TEXTAUSZUG -
········

Zum Inhalt springen

Trauerwanderung :Wenn die Trauer mitwandert

45 Frauen und Männer - so viele wie noch nie - sind zur Trauerwanderung an den Jägersburger Weiher gekommen. Prominenter Besucher war Generalvikar von Plettenberg.
45 Frauen und Männer kamen zur Trauerwanderung an den Jägersburger Weiher.
Datum:
5. Sept. 2025
Von:
Anja Kernig/BIP Saar
Neunkirchen/Homburg – Fünf Trauergruppen des Bistums Trier treffen sich einmal im Jahr zur gemeinsamen Trauerwanderung. Am letzten Freitag im August war es wieder so weit. Doch die Tour am Jägersburger Weiher fiel buchstäblich ins Wasser – und geht trotzdem als gelungen in die Annalen ein.
Als Außenstehender erwartet man gerade das am allerwenigsten: Dass jemand lächelt. Doch genau das passiert immer wieder, als Nadine Trenz und Dagmar Hoffmann vor jeden Teilnehmer der Trauerwanderung ein kleines schimmerndes Gaze-Säckchen auf den Holztisch legen. Darin befindet sich je ein Schokoladenbonbon sowie ein Zettel. ,,Resilienz“ steht auf einem, „gute Schlafqualität“ auf einem anderen oder auch „Vertrauen in die Zukunft“. „Dabei geht es um die Frage: Was bedeutet Glück für mich“, sagt Trauerbegleiterin Dagmar Hoffmann vom Ambulanten Hospiz St. Josef in Neunkirchen. Ihre Kollegin Nadine Trenz ergänzt: „Wir möchten damit anregen, zu überlegen: Was macht Sie glücklich? Was gibt Ihnen Kraft?“
Normalerweise wäre die ganze Gesellschaft jetzt draußen in der Natur und hätte schon einige hundert Meter zurückgelegt. Vielleicht würde das Laub rascheln, ein Windhauch die Zweige an den Bäumen bewegen, ein Vogel würden singen oder ein Specht an einen hohlen Stamm klopfen, die Luft wäre frisch und würzig. Stattdessen sitzen die verhinderten Wanderer in der Alm-Hütte am Jägersburger Weiher. Das Essen ist bestellt, die Stimmung entspannt bis leicht aufgekratzt. Regen hat den Veranstaltern von der Fachkonferenz Trauer einen Strich durch die Rechnung gemacht. Absagen kam nicht in Frage, deshalb kehrt man diesmal eben gleich ein. Ohne Wanderung.

········

DATENEINTRÄGE -
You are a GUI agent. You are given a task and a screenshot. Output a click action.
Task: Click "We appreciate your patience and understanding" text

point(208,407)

········

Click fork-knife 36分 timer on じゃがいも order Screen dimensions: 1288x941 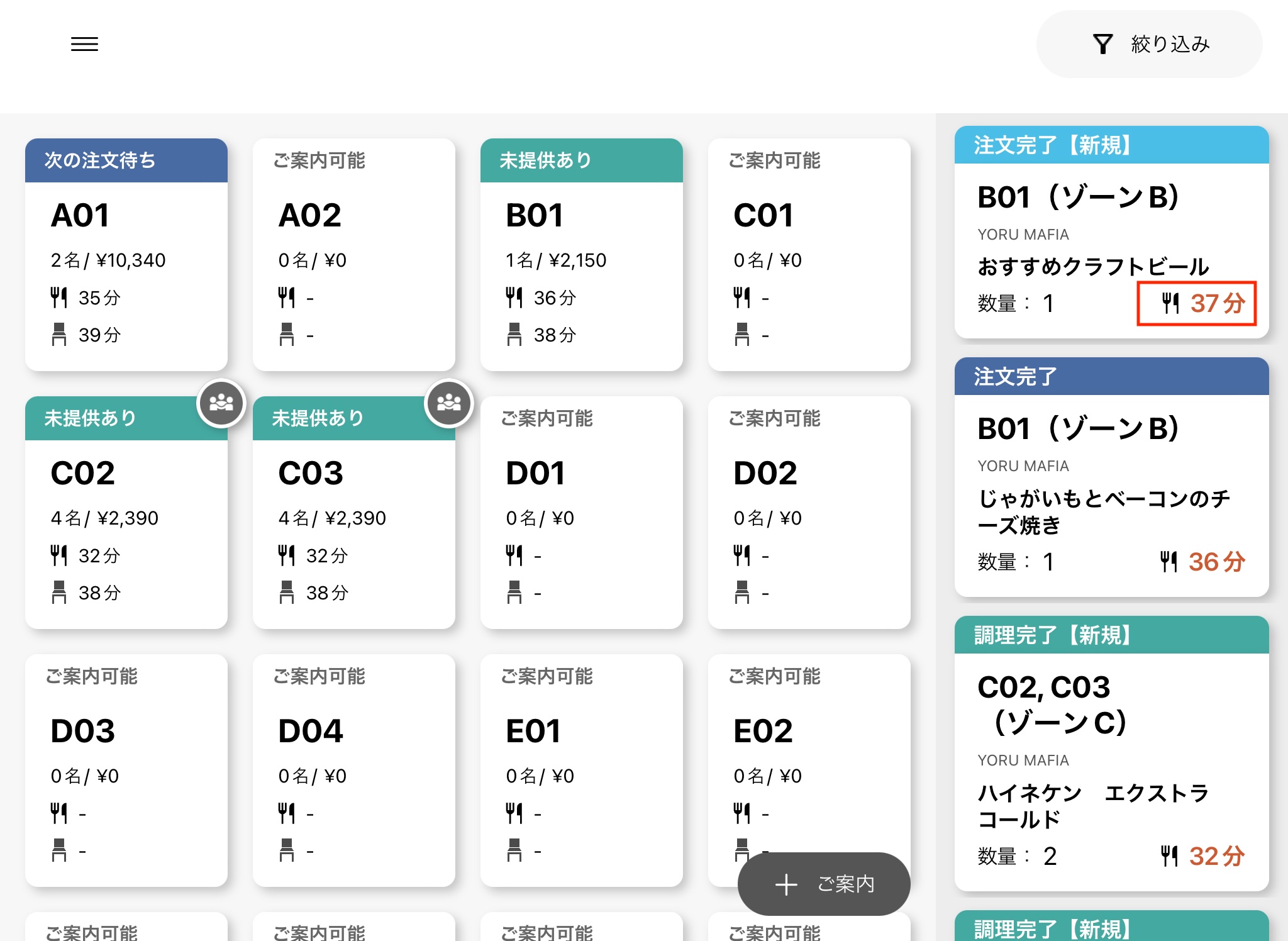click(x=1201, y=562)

········

DEINE AUFGABE -
Wie viele Frauen und Männer kamen laut dem Textauszug zur Trauerwanderung an den Jägersburger Weiher? Die Datensätze stammen aus einer anderen Quelle als der Textauszug.

LÖSUNG DER AUFGABE -
Es kamen 45 Frauen und Männer, so viele wie noch nie.